The longer we delay taking heretical steps, the further we extend our arrival at the next stage of development

Photo: ReutersPremium
Photo: Reuters

Until a few years ago, a favourite story I would tell about India’s economic reforms was based on the telecom revolution. It was that an entire generation of hundreds of millions had grown up in something akin to a parallel universe. Surely, not having to ever resort to contacts or bribes to get something as basic as a phone—in fact, having quite the opposite condition of being wooed by service providers—must have caused a sea change in the psyche and life views of these new Indians?

The subsequent scams and scandals that enveloped the telecom sector (among others) led me to stop citing this story of shifting attitudes to, say, corruption.

Of course, similar transformations from scarcity to plenty have impacted India in many other sectors, including automobiles, air travel and so on. But the ongoing transformation in public attitudes towards the role of markets and the private sector suffered a grievous blow from which it is still recovering.

This perceived ambivalence in public support for reforms has been mirrored among political parties, depending on whether they are in government or opposition. Which is why, even after a quarter of a century, India’s economic reforms are still very much a work in progress.

Until recently, reforms at the national level had either been compelled by crisis, as in 1991, or attempted stealthily by a few leaders in successive governments. In addition to many other hurdles, they had to battle their own parties and coalitions, often unsuccessfully.

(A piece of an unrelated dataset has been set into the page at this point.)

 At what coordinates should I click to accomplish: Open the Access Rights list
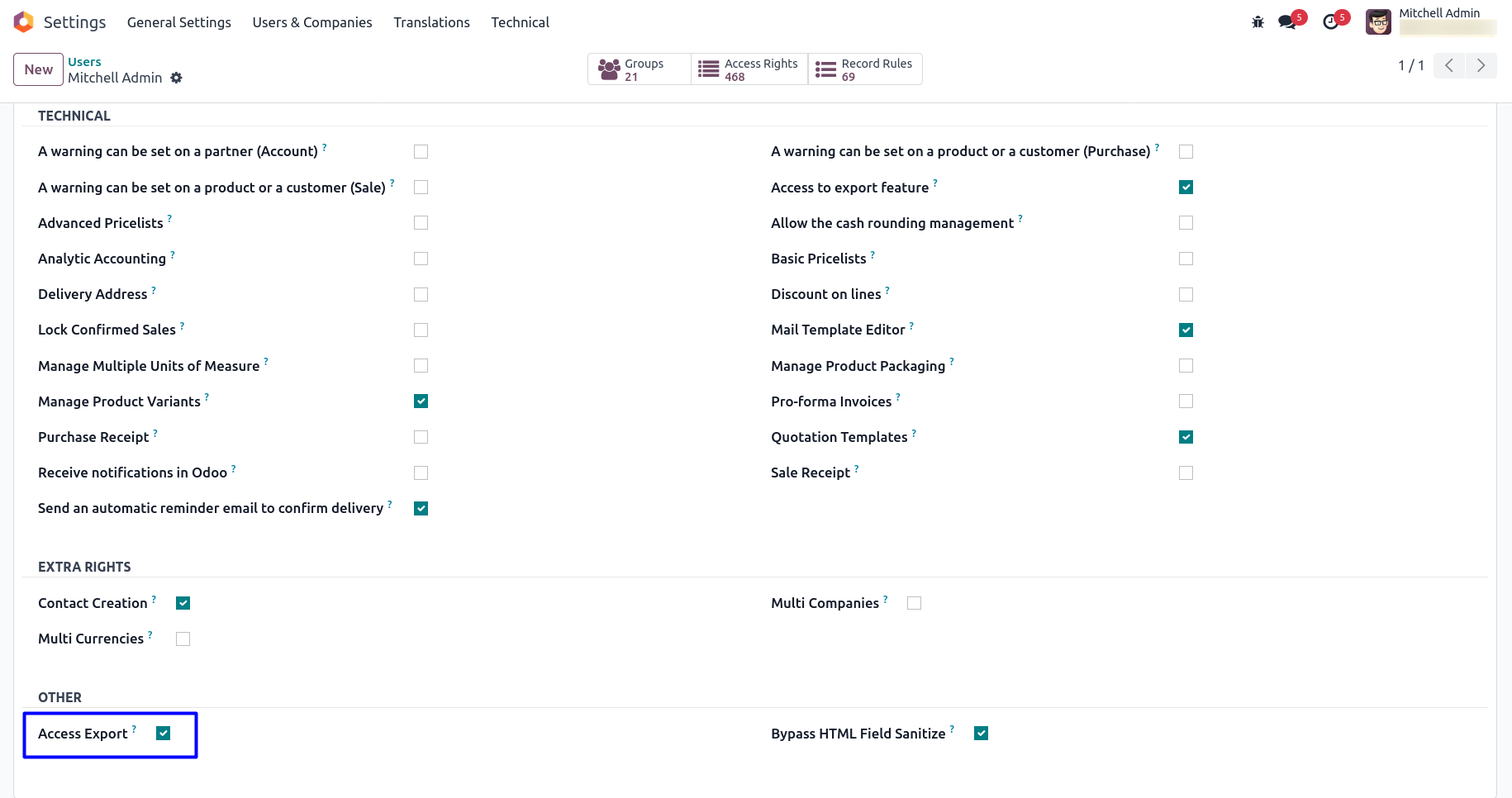tap(749, 69)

The political dynamics surrounding economic reforms have been evolving. The past 15 years have already seen a metamorphosis at the regional level, with many state-level leaders repeatedly demonstrating that better economics leads to better political results. This was corroborated in a 2011 paper by Poonam Gupta and Arvind Panagariya, which documented better electoral results for incumbent parties in high-growth states.

At the national level, after a deadlock of a dozen years, there is traction once again. Parliament has recently passed several bills of consequence, with others on the horizon. A breakthrough on the biggest of them all, the goods and services tax (GST), is beginning to look feasible.

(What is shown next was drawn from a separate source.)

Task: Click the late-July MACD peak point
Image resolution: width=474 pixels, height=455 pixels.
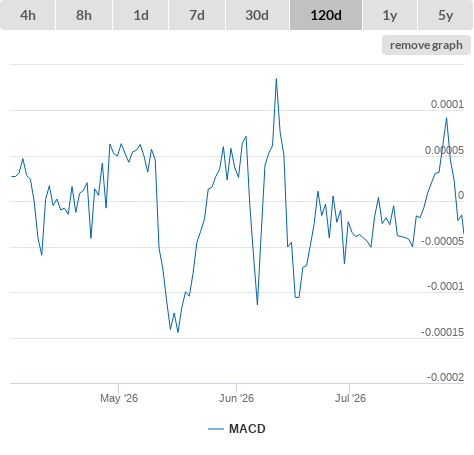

The economy has begun to sizzle again, being lauded worldwide as the fastest growing among the bigger ones. Investment has also picked up and foreign direct investment (FDI) is pouring in. India’s strengths in services holds great promise for the future, and in fact are already contributing immensely to growth.

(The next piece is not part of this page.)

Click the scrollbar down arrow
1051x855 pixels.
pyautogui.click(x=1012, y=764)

But job creation remains far behind what is needed. The main reason for this is India’s relatively middling manufacturing sector. Despite having made big strides in some areas such as automobiles, India lags behind many middle income countries, with manufacturing contributing only 17% to the gross domestic product, compared to 30% in China and 28% in Thailand. According to Harvard University professor Gita Gopinath, “The fact that India has moved from an agricultural economy to a service-driven one with almost no growth in industry is not a virtue."

Some of the traditional barriers to manufacturing growth, like infrastructure, have seen much improvement. Though still behind countries like China, progress on highways, ports, airports and metro rail systems is palpable. But other barriers like obsolete labour laws still hurt job creation. I can speak with first-hand experience of how manufacturing companies bend over backwards to avoid hiring workers on their rolls, to the extent they can, in order to avoid regulatory headaches.

The Make in India campaign holds promise, particularly in its dovetailing with our defence procurement needs, with several related production ventures now on the anvil. Nevertheless, for manufacturing to truly take off, labour laws will need to be modernized.

Another critical area needing reform is banking, and not just because of the non-performing assets crisis. Ruchir Sharma, Morgan Stanley Investment’s chief global strategist and the best-selling author of The Rise and Fall of Nations: Ten Rules of Change in the Post-Crisis World, has said, “One of the biggest obstacles to faster growth is a state banking system that controls 75% of all loans, more than double the emerging world average… (and) privatising some loss-making state banks is seen as too heretical a step, despite the clear signs of mismanagement".

The longer we delay taking such heretical steps, however, the further we delay our arrival at the next staging post of development, that of a full fledged middle-income country. And there are many other areas that need reform, such as agriculture, which has long been a sacred cow of sorts. Here, the steps being taken now—restructuring fertilizer economics, expanding crop insurance, e-mandis, adding cold-storage facilities—will help. But if more of the 57% of Indians making a living on farms are to be transitioned to other livelihoods, which is imperative, much more will have to be done.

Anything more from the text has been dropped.